The Danjili lives all year round in a big shed near our local jinja (shrine) . It reminds me of the oven in the children’s book the giant jam sandwich.
On the Saturday the gang of local men (under the age of forty) start to drag it around town. the first street is quite narrow and this guy had to stand on the roof so the cables wouldnt get in the way. Our street is actually one of the wider ones in the village and i wonder if thats because this danjili has to fit down it. They didnt used to have cars so some streets are very narrow.
So still on Saturday, they marched it round the village and down to the beach where there is another little shrine thingy. This white truck carries the chocks to stabalise the danjili when its stationary and importantly, the alcohol and soft drinks!
And they sang one of their three songs, banging their wooden stick things, with the boys in the danjili providing the bass drum beat. the ‘songs’ have some very emotional acting/ kinda little plays and choruses. I didnt understand any of the words but I got some of the emotions! Its all perfomed standing up though, on steps, they dont move around.
Some people in the village came along to watch. These ladies must have seen it dozens of times, with each generation.
After that they walked it back along the seafront and on to another road where they practised running fast with it. They performed a few more times in different locations, with villagers coming out to watch at whichever stage was convenient for them.
On the Sunday they started early, 7am? and dont bring the danjili back till after dark 8pm? lots of drinking is involved. And a big long lunch with more booze.
When I got to the main shrine (a 40minute walk) most of the other group’s danjili had arrived. The place was packed with people and each team of men and some kids were wearing their hapi (festival costume) so you could identify which group they belong based on the colours they wore. The Danjili all look very similar to my untrained eye.

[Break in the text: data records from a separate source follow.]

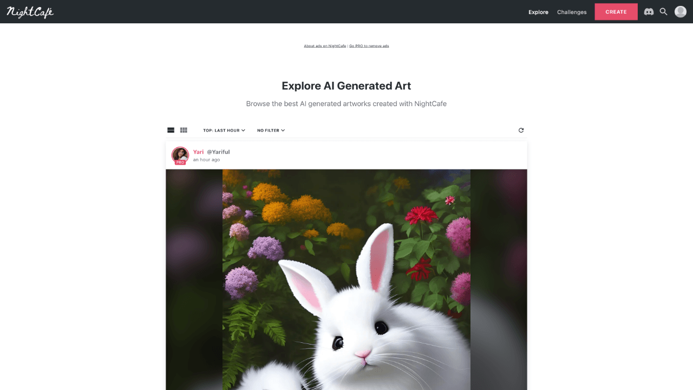Click the CREATE button
The image size is (693, 390).
click(616, 12)
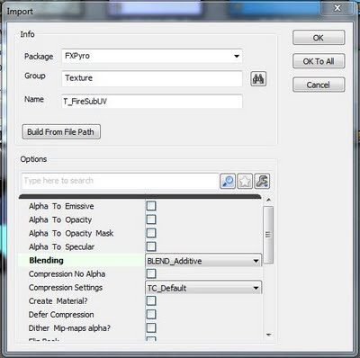Expand the Blending BLEND_Additive dropdown
The height and width of the screenshot is (358, 360).
coord(203,261)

There were lots of market stalls selling toys, food and drinks. Everyone was out, which was nice, because I often feel people are a bit hidden away in their houses and cars. The koi nobori (carp wind socks) were out above the river ready for boys day (may 5th)
I like to see the old folk out in their wheelchairs too. (cos of my old job in a care home)
This year everyone said it was gonna rain, but it was really hot! 27 degrees i think. like best English Summer, but in April. The men are tired and hot and drunk, but still have lots of work to do. waiting for each group to sing their song. it goes on for hours and hours,
In 5 years our little boy can bang the drum inside, in 20 he can do the pushing?! will we still be here then? who knows.
I recommend Ama matsuri for a glimpse of Japanese traditional festival.